Trump’s first week as president has already been marred by a “dark and divisive inaugural speech, extraordinary attacks on a free press, a visit to the CIA that dishonored a monument to anonymous heroes who paid the ultimate price, and now an attempt to ban selected groups of Muslims,” Cohen wrote in The Atlantic. He pointed out that “because the problem is one of temperament and character, it will not get better.”
Cohen predicted that Trump’s poor character and choice of advisers will “probably end in calamity — substantial domestic protest and violence, a breakdown of international economic relationships, the collapse of major alliances, or perhaps one or more new wars (even with China) on top of the ones we already have. It will not be surprising in the slightest if his term ends not in four or in eight years, but sooner, with impeachment or removal under the 25th Amendment. The sooner Americans get used to these likelihoods, the better.”
He went on to condemn his conservative friends who are thinking of working with, or even for, the dangerous new president.
“For the community of conservative thinkers and experts, and more importantly, conservative politicians, this is a testing time,” Cohen wrote. “Either you stand up for your principles and for what you know is decent behavior, or you go down, if not now, then years from now, as a coward or opportunist. Your reputation will never recover, nor should it.”

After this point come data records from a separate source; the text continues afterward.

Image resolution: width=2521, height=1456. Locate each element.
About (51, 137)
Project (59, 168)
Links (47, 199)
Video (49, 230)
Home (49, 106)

That said, Cohen ended his article on an optimistic note. “In the end, however, he will fail,” Cohen predicted. “He will fail because however shrewd his tactics are, his strategy is terrible—The New York Times, the CIA, Mexican Americans, and all the others he has attacked are not going away. With every act he makes new enemies for himself and strengthens their commitment; he has his followers, but he gains no new friends. He will fail because he cannot corrupt the courts, and because even the most timid senator sooner or later will say ‘enough.’ He will fail most of all because at the end of the day most Americans, including most of those who voted for him, are decent people who have no desire to live in an American version of Tayyip Erdogan’s Turkey, or Viktor Orban’s Hungary, or Vladimir Putin’s Russia.”